Add to that the global expansion of stages (Versatile has multiple locations across China and is eyeing new builds in North America and Europe), and you start to see how quickly the infrastructure is being laid down to support this kind of production at scale.

So no, virtual production isn’t coming. It’s here. And whether you’re a big-budget franchise or a two-person creative team with a clever script and a tight schedule, the question isn’t whether you’ll use it—it’s how soon you’ll want to.

Final Thought: Embrace, Don’t Resist

Virtual production doesn’t want to replace the soul of filmmaking. It doesn’t want to get rid of actors or sets or directors or the messy magic that happens on location when everything just clicks. What it does want—what it’s uniquely built for—is to amplify that magic, to take the parts of production that are unpredictable, unmanageable, or flat-out impossible and turn them into assets, not obstacles.

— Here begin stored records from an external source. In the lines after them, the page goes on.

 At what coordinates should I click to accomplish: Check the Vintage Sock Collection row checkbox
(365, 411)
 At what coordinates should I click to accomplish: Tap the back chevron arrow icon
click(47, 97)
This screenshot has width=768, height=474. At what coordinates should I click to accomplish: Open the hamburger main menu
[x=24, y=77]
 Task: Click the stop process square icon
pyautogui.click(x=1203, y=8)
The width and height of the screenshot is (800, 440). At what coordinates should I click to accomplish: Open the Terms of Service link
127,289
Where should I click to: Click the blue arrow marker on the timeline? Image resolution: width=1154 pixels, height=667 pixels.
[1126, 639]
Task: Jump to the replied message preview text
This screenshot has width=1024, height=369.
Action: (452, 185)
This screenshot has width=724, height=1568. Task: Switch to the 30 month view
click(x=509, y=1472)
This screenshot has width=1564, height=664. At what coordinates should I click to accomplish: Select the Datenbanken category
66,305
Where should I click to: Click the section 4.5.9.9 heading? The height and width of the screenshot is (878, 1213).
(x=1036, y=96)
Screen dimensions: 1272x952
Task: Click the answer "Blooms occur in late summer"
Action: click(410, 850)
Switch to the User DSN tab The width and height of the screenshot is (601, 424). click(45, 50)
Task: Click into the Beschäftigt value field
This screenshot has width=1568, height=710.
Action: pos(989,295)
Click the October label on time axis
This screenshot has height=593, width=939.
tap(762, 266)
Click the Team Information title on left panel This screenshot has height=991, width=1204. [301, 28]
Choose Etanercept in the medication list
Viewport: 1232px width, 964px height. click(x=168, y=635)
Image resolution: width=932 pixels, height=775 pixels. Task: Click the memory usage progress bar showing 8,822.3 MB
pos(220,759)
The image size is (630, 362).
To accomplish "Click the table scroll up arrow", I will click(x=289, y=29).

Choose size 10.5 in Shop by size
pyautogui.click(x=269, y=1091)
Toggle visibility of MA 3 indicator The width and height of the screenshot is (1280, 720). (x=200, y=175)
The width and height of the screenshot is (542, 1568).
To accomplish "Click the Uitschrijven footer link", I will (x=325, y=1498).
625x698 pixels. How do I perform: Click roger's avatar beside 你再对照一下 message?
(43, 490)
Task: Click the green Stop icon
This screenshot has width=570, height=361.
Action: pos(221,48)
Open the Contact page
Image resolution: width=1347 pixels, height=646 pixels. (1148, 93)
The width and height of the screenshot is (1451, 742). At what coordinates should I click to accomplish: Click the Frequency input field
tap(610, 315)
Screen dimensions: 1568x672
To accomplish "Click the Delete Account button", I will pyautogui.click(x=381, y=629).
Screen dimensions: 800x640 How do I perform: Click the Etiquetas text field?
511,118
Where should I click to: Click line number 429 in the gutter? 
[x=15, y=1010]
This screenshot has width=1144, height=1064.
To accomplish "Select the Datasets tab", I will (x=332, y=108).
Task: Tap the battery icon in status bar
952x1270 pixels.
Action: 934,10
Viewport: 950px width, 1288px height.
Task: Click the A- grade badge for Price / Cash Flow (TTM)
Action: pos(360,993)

But for that to happen, the industry needs to stop treating it like a science experiment.

“The biggest challenge we see is hesitation,” says Steve Read. “People come in thinking this is a novelty or a workaround. But the moment they start using it, they realize it’s just another part of the creative process—like lighting, camera, sound. It’s a tool. A powerful one.”

Read, Gaudin, and Barreiro all return to the same theme: curiosity over caution. The best results come not from dipping a toe in, but from jumping in with your whole team—DPs, producers, art directors, editors—and treating the volume stage as a core component of the shoot, not a postscript.

“It’s not about having all the answers upfront,” Gaudin adds. “It’s about being willing to learn, to collaborate, to rethink what your film can look like when you’re not shackled to the limitations of physical space.”

It’s also about trust—trust in your creative instincts, trust in the crew around you, and trust that the technology wants to work with you, not against you. The most successful shoots on Versatile’s stage? They weren’t the ones with the biggest budgets or the most visual effects. They were the ones with the clearest vision, and the openness to adapt.

Barreiro puts it plainly: “Once you shoot like this, it’s hard to go back. You start to see the potential—not just to finish a movie, but to make a better one.”

As virtual production continues to evolve, as AI tools accelerate asset creation, and as more creatives from gaming, VFX, and live-action converge, the possibilities are only expanding. But at its core, this is still storytelling. Human. Collaborative. Imaginative.

The volume doesn’t take away the artistry—it sharpens it.

So if you’re a filmmaker—whether you’re planning a gritty indie or a globe-hopping action epic—the future is no longer on the horizon. It’s lit, rendered, and ready. You just have to step into it.